They say that you don’t know the value of what you have until you lose it. You don’t agree, you know the value of what you have when you’re sitting in a café with your best friend and a good friend and you laugh at a joke and she looks over at the friend and says, “I know it looks like she’s being fake but trust me, that was genuine.”

She’s known you for three years and she already knows when you’re happy, when you’re trying to be happy, when you’re sad, when you’re annoyed, when you’re restraining yourself from having an all-out argument with someone, when you’re complaining about not having something you don’t even want, when you’re talking about something simply because you want to talk and when you’re nonchalantly talking about something that you would trade a kidney for. It’s what being understood feels like and it’s enough to make a grown woman with a heart cry.

Everyone wants to be loved, it’s natural, but being loved can hurt. It can cause immeasurable pain and conflict between the part of you that’s hurt and the part of you that knows this is the only way they know how to love. Being understood is different, it can make you feel a kind of comfort that’s hard to describe. The friend who covers for you when she sees that the conversation is hitting uncomfortably close to home, the sibling who distracts your parents from having realisations that are going to get you into trouble, the cousin who knows exactly what to say to get your mind off that person because she practically has a master’s degree in the study of you and the friend who nods along as you rant and rage over a situation she knows you don’t want to fix.

It's about not having to articulate the feeling, being able to convey it with just a look, a sigh, a laugh, a tear and the other person just getting it.

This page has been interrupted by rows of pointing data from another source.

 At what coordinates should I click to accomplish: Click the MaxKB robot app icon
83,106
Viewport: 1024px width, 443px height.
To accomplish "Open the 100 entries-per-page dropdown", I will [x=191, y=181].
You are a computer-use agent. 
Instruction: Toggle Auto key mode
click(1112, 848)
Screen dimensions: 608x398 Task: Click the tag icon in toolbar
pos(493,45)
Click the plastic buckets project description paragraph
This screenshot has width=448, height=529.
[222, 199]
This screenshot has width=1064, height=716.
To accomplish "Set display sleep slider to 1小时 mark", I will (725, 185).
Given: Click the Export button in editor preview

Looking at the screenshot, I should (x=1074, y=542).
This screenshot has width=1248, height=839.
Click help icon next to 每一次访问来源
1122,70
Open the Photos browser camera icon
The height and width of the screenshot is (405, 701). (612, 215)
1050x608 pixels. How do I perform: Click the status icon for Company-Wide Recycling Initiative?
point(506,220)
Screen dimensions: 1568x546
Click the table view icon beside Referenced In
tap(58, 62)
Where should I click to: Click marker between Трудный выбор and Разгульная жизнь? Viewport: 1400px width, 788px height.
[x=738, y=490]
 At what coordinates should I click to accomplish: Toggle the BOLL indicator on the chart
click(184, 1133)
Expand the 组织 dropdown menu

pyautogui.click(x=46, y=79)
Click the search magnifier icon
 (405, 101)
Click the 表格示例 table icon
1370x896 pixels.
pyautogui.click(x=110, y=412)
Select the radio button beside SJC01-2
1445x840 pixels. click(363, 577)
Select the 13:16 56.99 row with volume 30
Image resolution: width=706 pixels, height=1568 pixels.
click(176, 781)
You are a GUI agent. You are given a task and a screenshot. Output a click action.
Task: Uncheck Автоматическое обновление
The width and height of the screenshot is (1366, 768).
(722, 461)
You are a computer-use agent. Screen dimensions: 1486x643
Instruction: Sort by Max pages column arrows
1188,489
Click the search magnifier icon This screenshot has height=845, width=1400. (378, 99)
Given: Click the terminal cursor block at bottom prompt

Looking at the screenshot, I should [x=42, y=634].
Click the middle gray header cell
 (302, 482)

When you understand someone, you know why they like that song, why they relate to that character, why that movie made them cry, why it made them laugh, whether those were happy tears or unhappy tears, you know it all because you know them. It’s not easy, knowing someone, but it is something that happens when you care enough about someone to learn what makes them tick, or cry for that matter. Loving someone is easy but taking the time to understand them is a lot harder. Which is why the next time you’re in the passenger seat of a grey car, stumbling over words and adjectives, you turn to her and simply end with, it’s just ugh, you know? And she takes her eyes off the road for a brief second as she smiles at you, “I know”.      

 

 

 

For Alessia, who is quite literally the Bethany to my Sydney and the only reason I make less than ten bad decisions a year.